[LISTED RECORDS]

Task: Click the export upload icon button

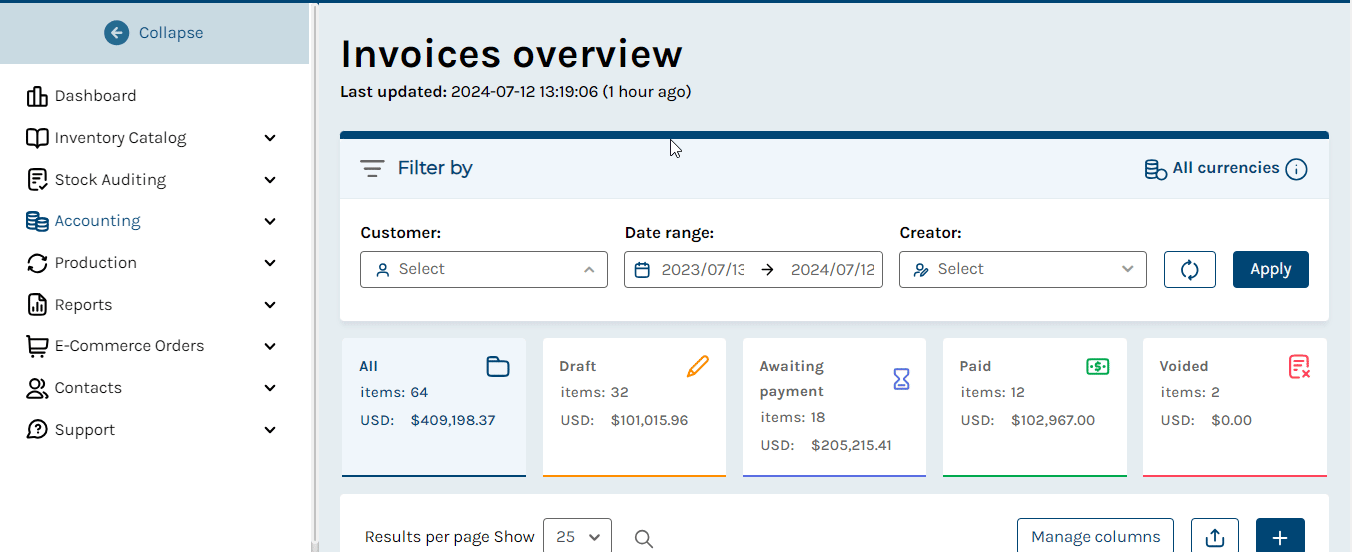Action: 1215,537
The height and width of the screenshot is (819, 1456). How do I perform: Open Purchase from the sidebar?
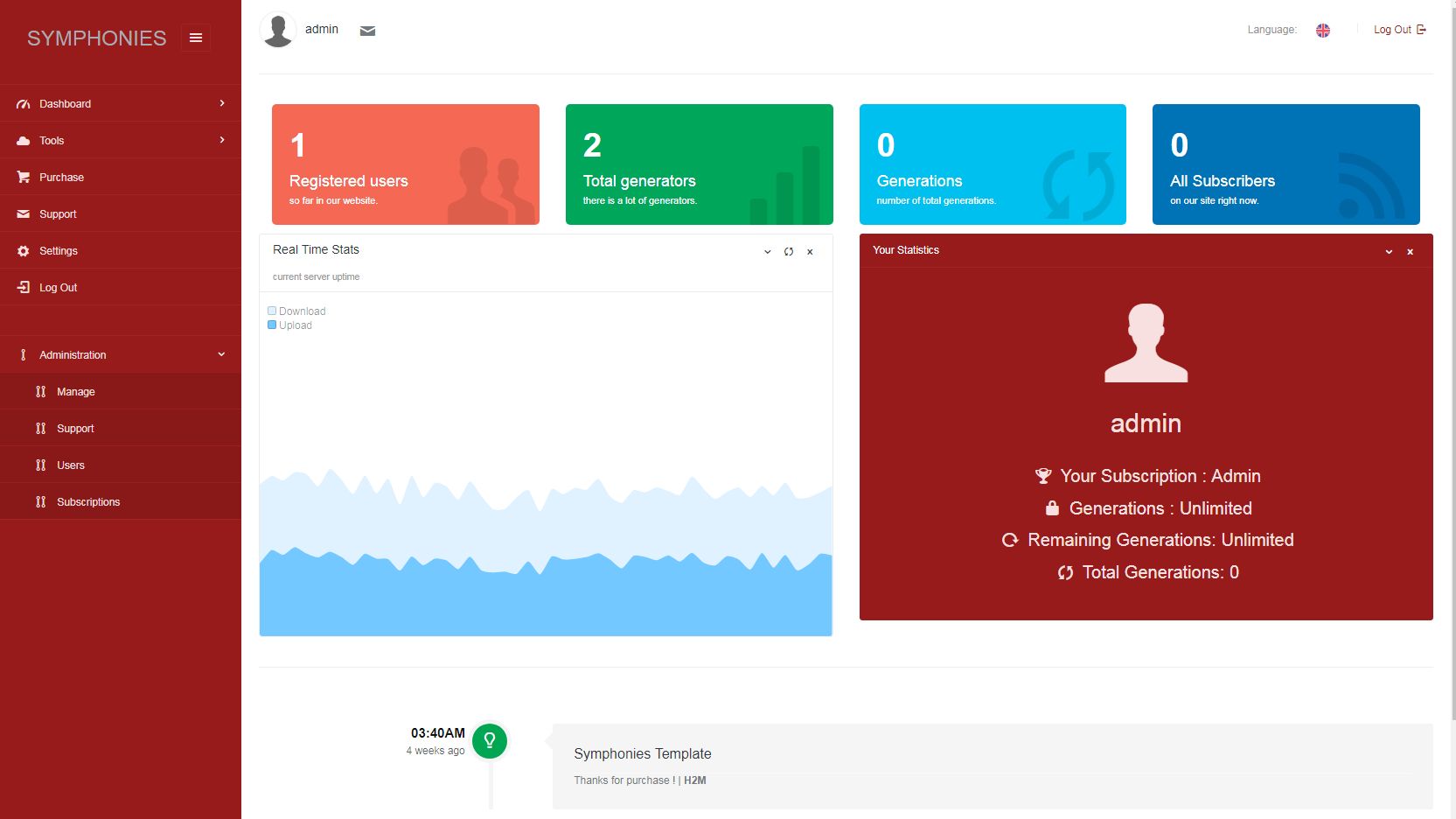click(x=61, y=178)
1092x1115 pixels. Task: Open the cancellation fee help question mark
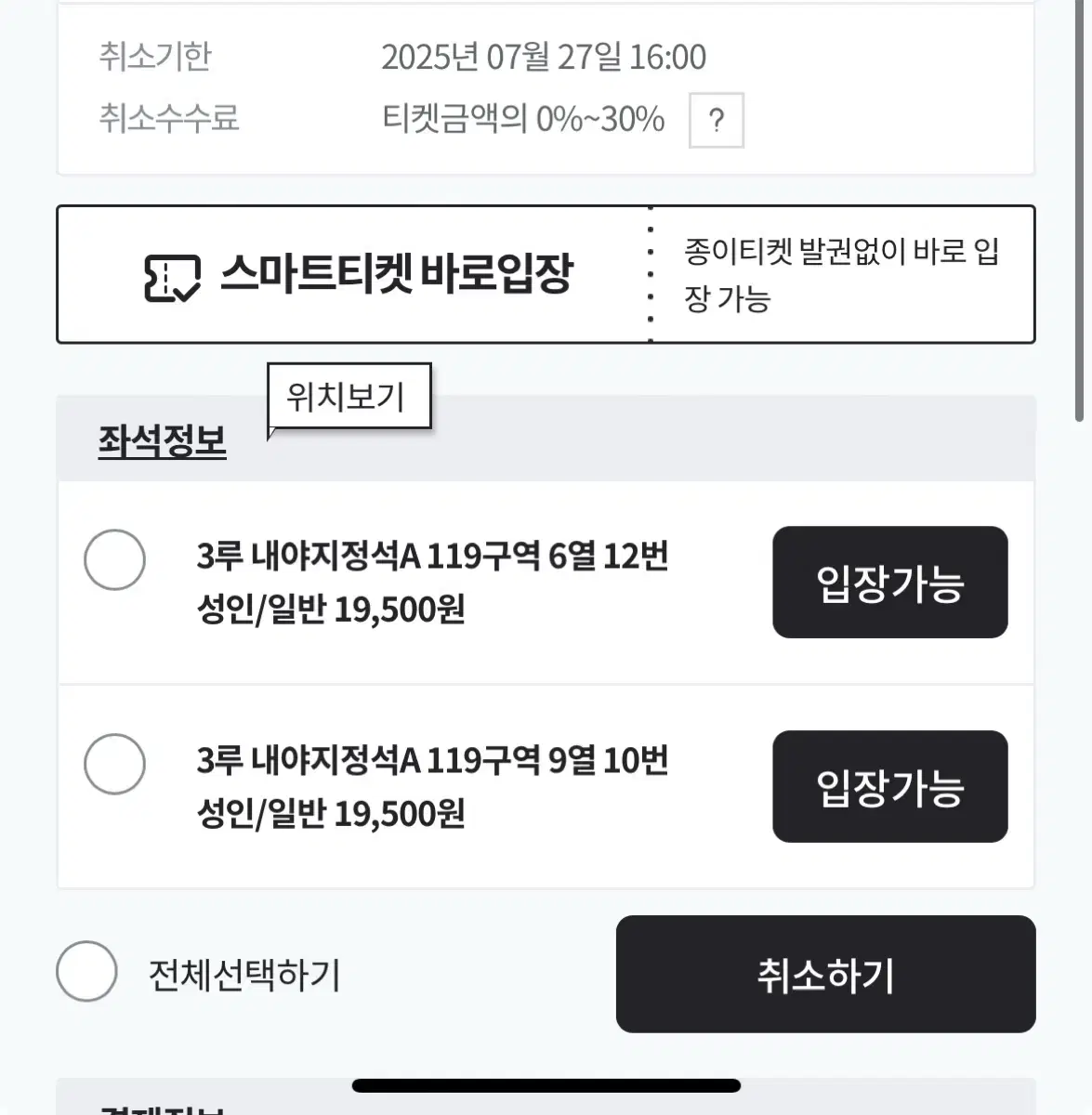[716, 120]

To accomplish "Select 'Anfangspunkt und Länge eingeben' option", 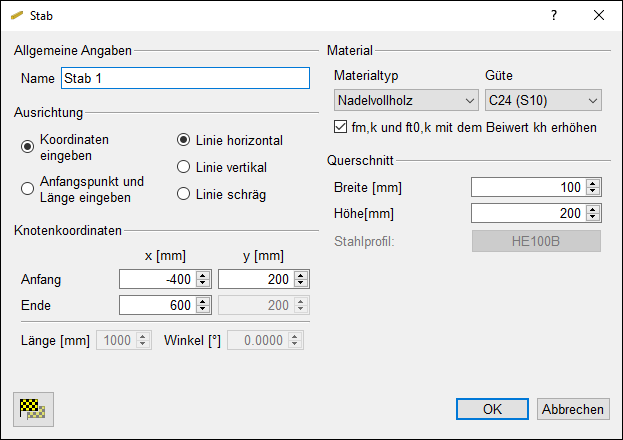I will (27, 188).
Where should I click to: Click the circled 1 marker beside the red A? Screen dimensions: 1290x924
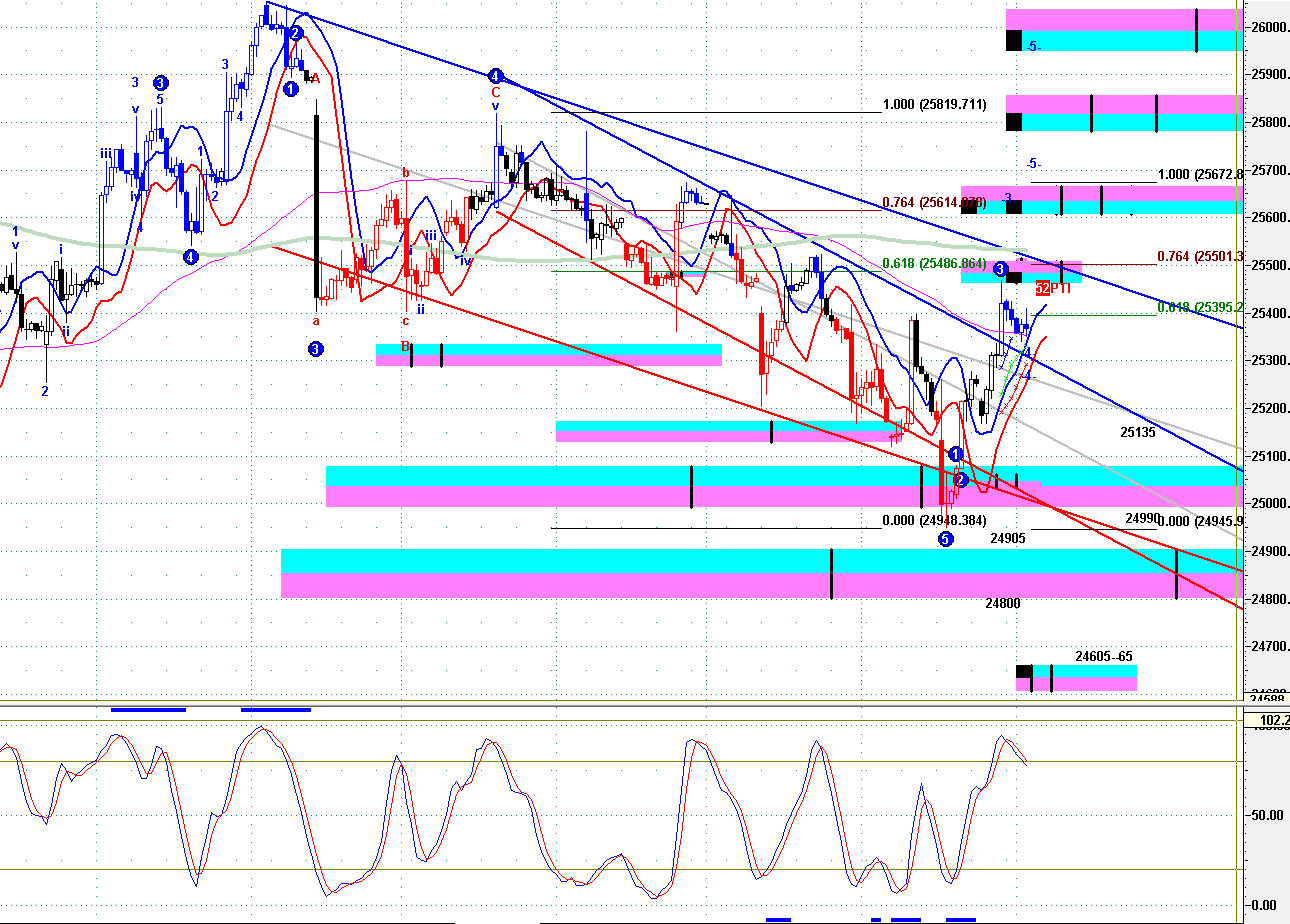[290, 89]
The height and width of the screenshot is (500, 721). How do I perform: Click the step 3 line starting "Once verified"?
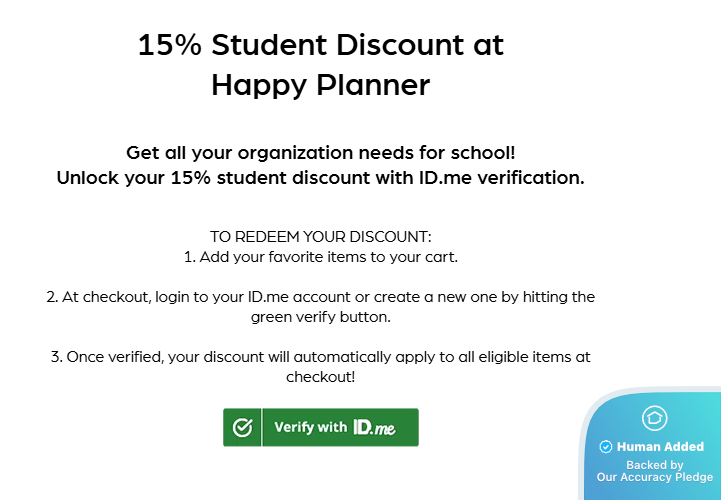[x=320, y=357]
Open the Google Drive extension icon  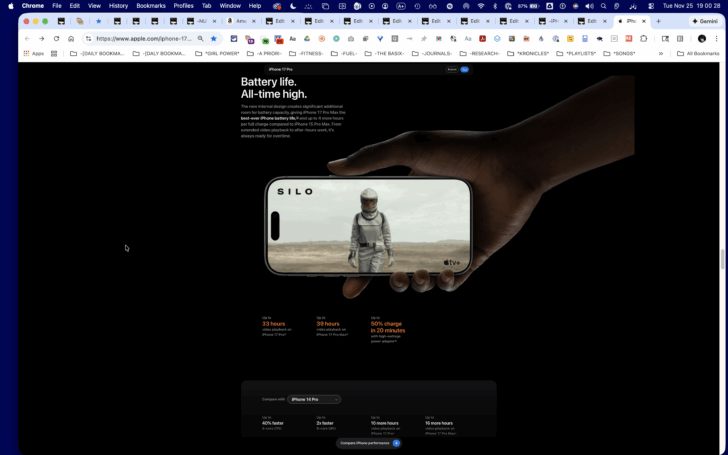[x=307, y=39]
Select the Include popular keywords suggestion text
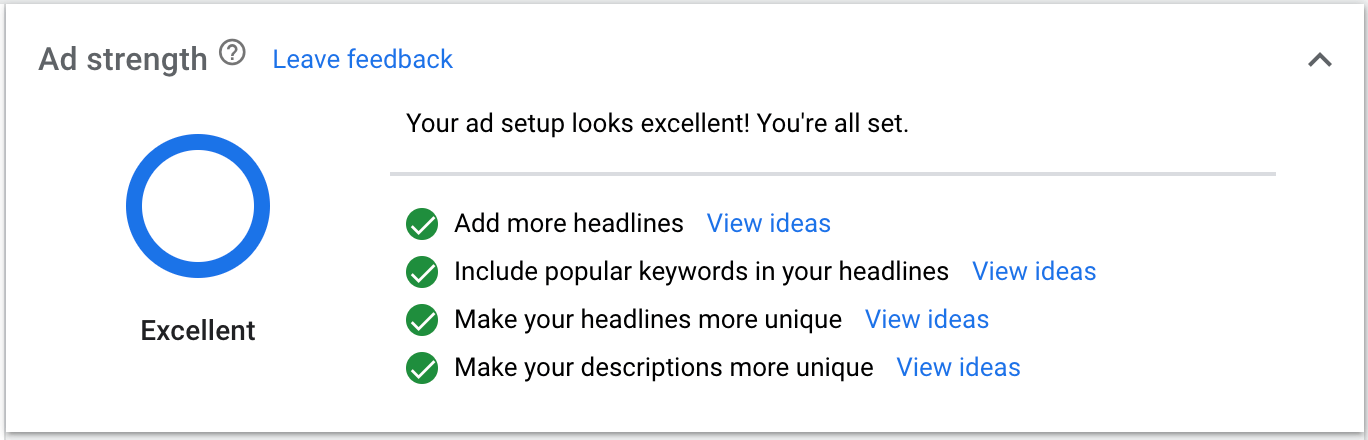The height and width of the screenshot is (440, 1368). click(x=701, y=271)
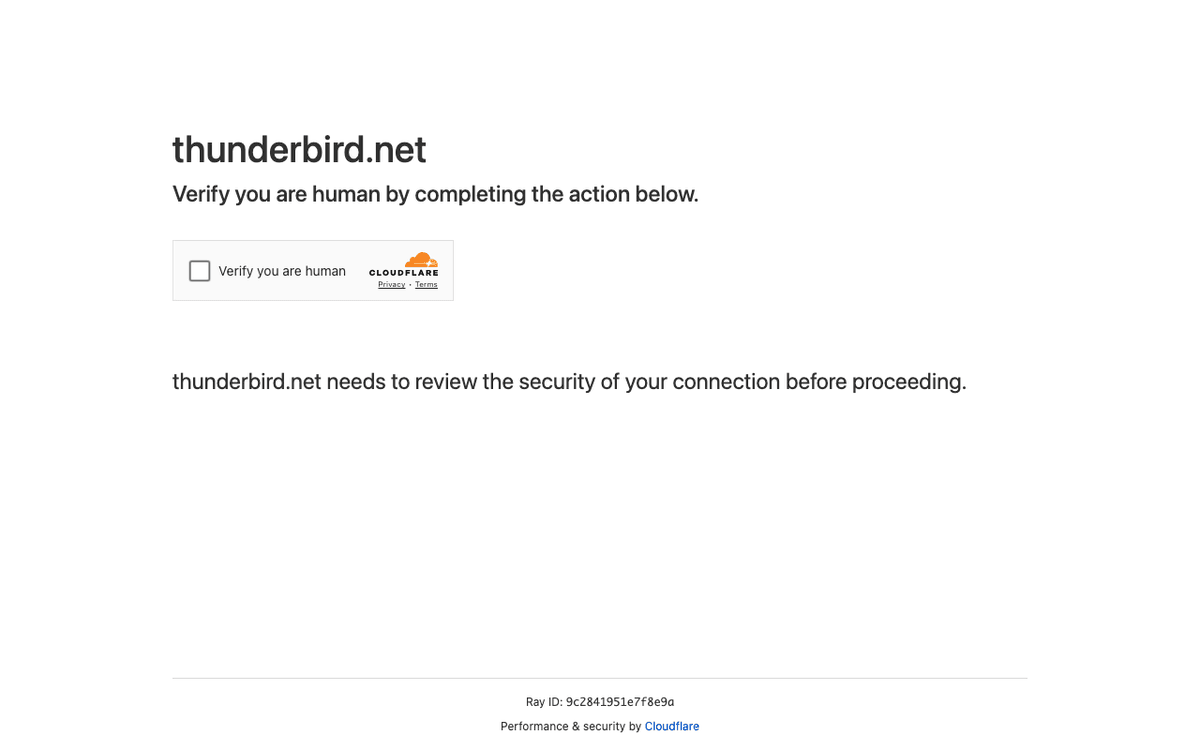The height and width of the screenshot is (750, 1200).
Task: Open the Privacy link in the widget
Action: point(391,284)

[/LISTED RECORDS]

Going from the line that holds "Select the Include" to the end of the listing above, copy each line exactly and nothing more, leaving pictures aside.

**THE COMPLETED TASK:**
Select the Include popular keywords suggestion text
The height and width of the screenshot is (440, 1368). click(x=701, y=271)
The height and width of the screenshot is (750, 1200).
Task: Open the Privacy link in the widget
Action: point(391,284)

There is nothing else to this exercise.